Thanks in advance to anybody who contributes!
P.S. for those who might wonder, I was never enthralled by generic views as well: as soon as I needed some advanced functionality, they became no shorter than regular views.
You can subclass a class and refine methods like get_context_data for specific cases, and leave the rest as-is. You can't do that with functions.
For instance, you might need to create a new view that does everything a previous one does, but you need to include extra variable in the context.

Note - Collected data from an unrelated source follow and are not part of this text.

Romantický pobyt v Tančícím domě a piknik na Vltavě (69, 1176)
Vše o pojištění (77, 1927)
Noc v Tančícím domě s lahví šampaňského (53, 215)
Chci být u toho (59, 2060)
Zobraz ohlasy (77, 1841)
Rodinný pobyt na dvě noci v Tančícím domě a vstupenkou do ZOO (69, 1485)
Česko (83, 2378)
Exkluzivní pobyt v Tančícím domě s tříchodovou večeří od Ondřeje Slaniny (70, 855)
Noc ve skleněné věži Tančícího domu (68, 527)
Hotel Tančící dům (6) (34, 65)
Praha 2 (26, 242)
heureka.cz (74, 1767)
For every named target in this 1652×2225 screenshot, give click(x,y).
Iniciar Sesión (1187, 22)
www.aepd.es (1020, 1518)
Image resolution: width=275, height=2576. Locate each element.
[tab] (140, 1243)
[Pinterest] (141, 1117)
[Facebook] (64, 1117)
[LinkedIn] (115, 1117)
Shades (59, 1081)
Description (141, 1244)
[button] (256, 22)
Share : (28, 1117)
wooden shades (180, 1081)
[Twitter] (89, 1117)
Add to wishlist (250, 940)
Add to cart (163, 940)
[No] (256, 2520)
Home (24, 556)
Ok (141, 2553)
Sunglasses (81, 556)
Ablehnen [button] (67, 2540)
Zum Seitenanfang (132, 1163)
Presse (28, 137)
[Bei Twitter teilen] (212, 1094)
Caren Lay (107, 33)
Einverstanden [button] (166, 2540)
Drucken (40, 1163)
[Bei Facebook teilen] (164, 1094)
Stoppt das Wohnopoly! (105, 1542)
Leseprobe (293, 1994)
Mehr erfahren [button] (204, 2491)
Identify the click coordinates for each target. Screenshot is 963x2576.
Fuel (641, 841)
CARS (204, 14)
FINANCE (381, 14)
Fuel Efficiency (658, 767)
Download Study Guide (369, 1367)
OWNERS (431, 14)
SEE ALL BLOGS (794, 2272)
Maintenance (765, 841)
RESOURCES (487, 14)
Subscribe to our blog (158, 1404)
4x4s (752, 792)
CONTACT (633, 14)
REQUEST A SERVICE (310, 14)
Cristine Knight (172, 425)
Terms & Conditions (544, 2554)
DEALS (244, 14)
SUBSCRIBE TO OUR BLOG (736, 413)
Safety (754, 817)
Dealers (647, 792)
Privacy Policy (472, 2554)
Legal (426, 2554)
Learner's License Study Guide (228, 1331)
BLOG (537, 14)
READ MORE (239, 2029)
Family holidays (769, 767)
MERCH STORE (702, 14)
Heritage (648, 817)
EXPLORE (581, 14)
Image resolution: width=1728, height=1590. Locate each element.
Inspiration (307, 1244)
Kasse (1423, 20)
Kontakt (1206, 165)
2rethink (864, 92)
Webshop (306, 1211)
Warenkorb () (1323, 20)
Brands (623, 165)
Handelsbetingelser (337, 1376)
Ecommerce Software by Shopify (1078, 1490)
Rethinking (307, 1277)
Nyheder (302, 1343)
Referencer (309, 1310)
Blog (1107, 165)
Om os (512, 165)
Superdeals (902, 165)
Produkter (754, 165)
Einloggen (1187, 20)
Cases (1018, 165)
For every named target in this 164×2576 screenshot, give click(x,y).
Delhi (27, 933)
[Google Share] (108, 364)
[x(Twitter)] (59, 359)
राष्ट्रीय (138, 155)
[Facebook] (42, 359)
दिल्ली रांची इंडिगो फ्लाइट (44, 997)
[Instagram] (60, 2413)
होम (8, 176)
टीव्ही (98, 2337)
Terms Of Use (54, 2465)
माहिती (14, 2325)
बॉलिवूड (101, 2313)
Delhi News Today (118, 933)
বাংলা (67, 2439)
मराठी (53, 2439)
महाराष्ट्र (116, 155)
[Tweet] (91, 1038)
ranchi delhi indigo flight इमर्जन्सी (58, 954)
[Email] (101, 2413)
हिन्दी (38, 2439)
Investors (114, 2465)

Subclass the original view and override the get_context_data method.
Also, separating the steps needed to render the template into separate methods promotes clearer code - the less done in a method, the easier it is to understand. With regular view functions, it's all dumped into the one processing unit.
If self.args[0] is bothering you, the alternative is:
urlpatterns = patterns('books.views',
url(r'^books/(?P<slug>\w+)/$', 'publisher_books_list', name="publisher_books_list"),
)
Then you could use self.kwargs['slug'] instead, making it slightly more readable.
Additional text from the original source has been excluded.